Several times when I went to pray, I had too little strength to picture a scene from the Gospels. I could barely muster the energy to think the words, “Jesus, I love you.”
But I knew I had to pray. And I knew Jesus was there. I knew His love was constant. That meant He was loving me at that moment. So I decided just to soak in God’s love, like I might soak in the sunlight. I sat silent, reminding myself briefly every few minutes that God’s love was surrounding me. I let Him love me, and that was my prayer for half an hour.
I’ll never forget one trip to the confessional at this period of my life. I don’t remember what I said to the priest–certainly no specifics about my prayer method–but his advice astonished me. He said I should just sit and let God love me–the very thing I had felt inspired to do.
If you are too emotionally drained to pray, try this method.
3 thoughts on “When you're too worn out to pray”
You have discovered the key, one of the best kept secrets of prayer, a secret Mary knew.

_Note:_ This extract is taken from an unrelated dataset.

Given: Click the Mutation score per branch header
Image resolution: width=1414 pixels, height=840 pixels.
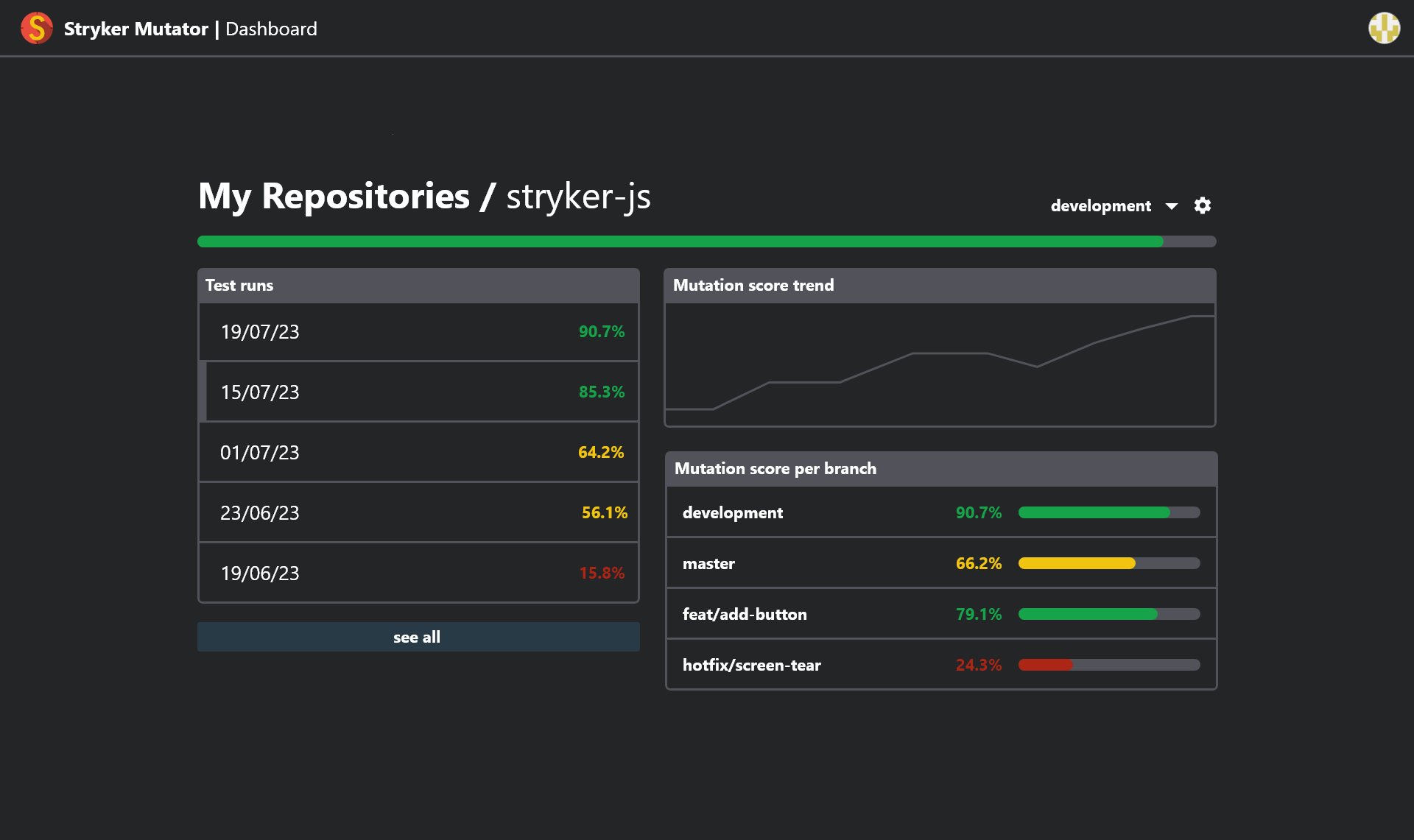Looking at the screenshot, I should (775, 468).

Soaking in God's presence really is contemplation We surrender to Him, open our deepest self and simply allow Him to work in us. I have worn out all earnest, egotistical striving and now I can only surrender to Mercy and Grace as HE prays in me.

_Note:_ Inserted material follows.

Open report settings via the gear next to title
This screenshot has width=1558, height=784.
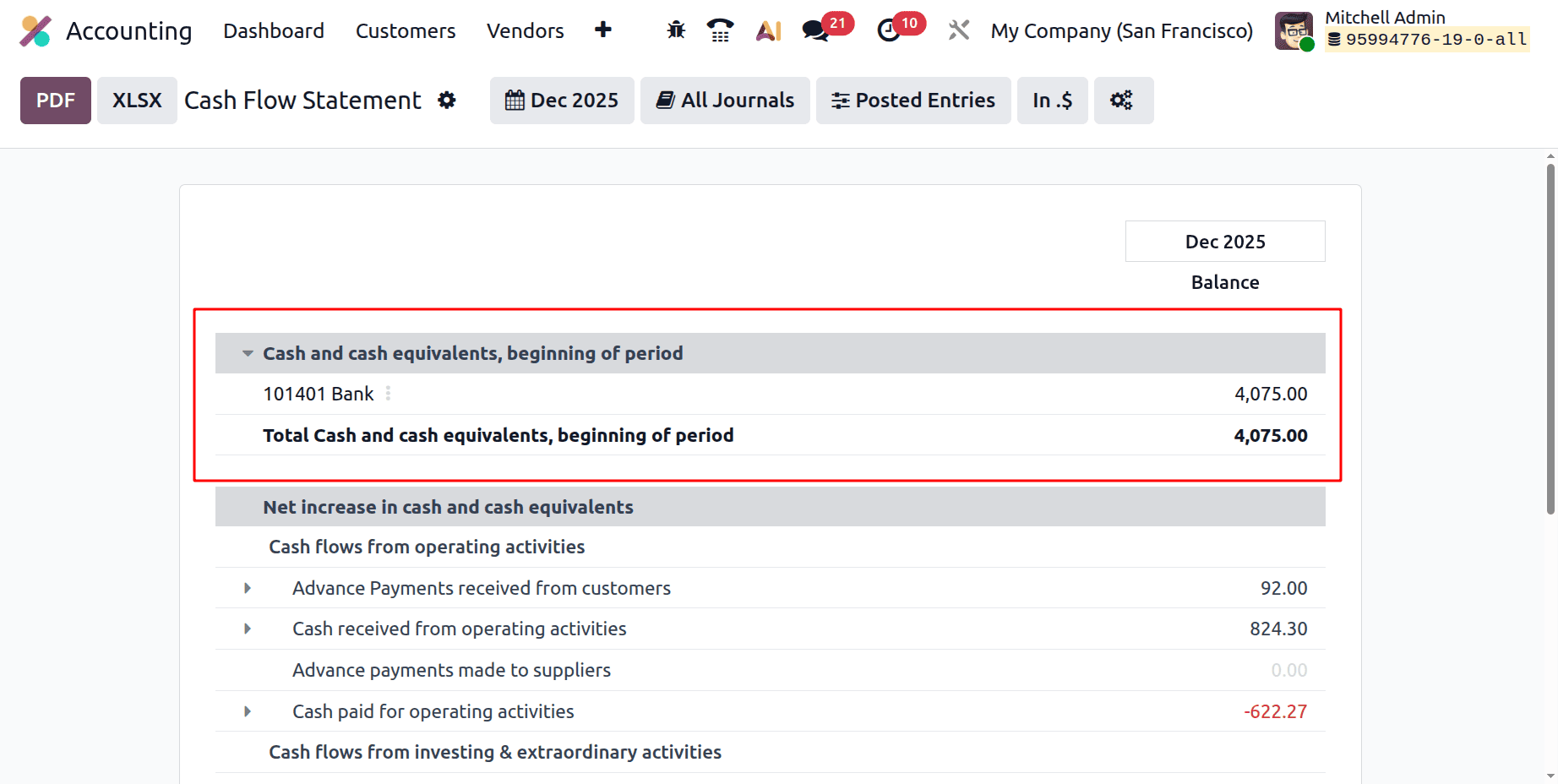(447, 100)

I don't think I have reached the level of supernatural contemplation, which is a Divine gift. But I think this could be classified as acquired contemplation–sort of a halfway point between meditation and supernatural contemplation (if there can be a halfway point between God and man!).
It is impossible to see what God does in us because we only see darkness, imperfections, etc. leaving, not the blinding light of God that is pouring in. It is almost like being anesthetized during an operation. We often are in a better state than we know, thank God.